> **Activity**
Only one part of the listing is needed: the lines from the one with "The image size is (213, 192)." through the last line, copied exactly and free of pictures.

> **Records for this task**
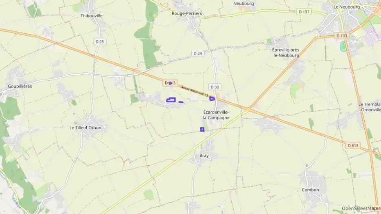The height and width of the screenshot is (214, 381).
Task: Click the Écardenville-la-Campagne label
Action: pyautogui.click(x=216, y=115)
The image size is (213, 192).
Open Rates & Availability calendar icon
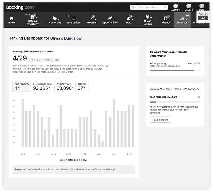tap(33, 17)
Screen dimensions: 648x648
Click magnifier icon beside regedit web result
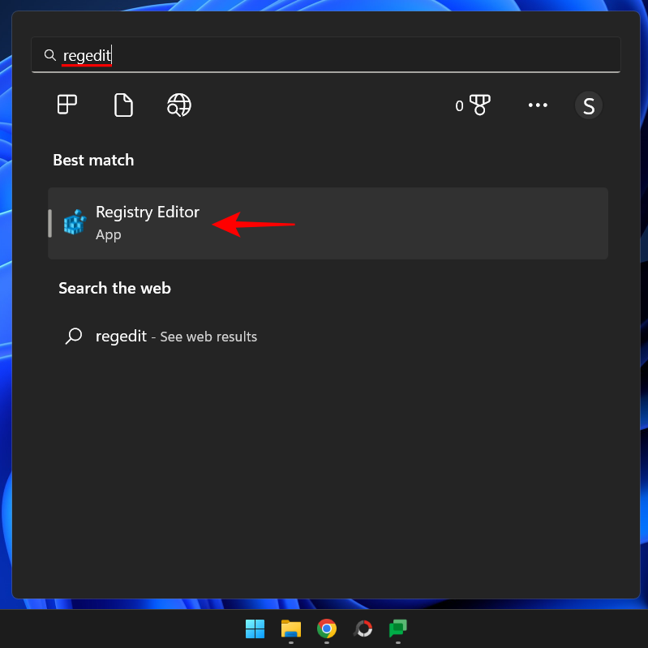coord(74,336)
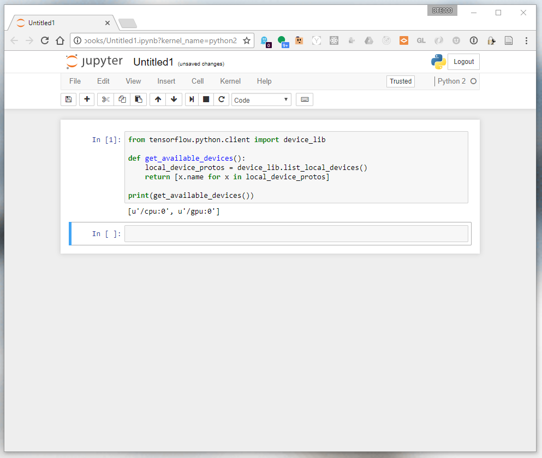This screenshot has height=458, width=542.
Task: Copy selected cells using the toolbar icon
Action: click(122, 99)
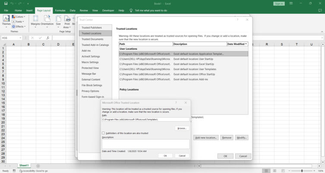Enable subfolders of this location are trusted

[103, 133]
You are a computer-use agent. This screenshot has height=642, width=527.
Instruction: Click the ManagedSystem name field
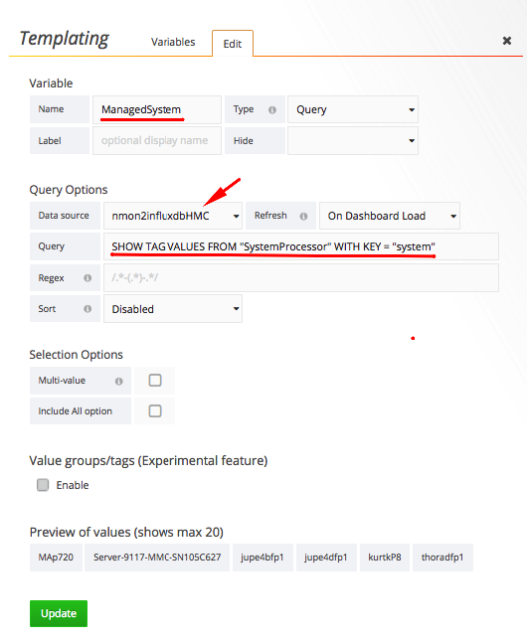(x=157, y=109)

> **Your response**
The image size is (213, 192).
Open Rates & Availability calendar icon
tap(33, 17)
Screen dimensions: 648x648
Click magnifier icon beside regedit web result
coord(74,336)
This screenshot has height=458, width=542.
Task: Copy selected cells using the toolbar icon
Action: click(122, 99)
Enable subfolders of this location are trusted

[103, 133]
You are a computer-use agent. This screenshot has height=642, width=527.
Instruction: Click the ManagedSystem name field
(x=157, y=109)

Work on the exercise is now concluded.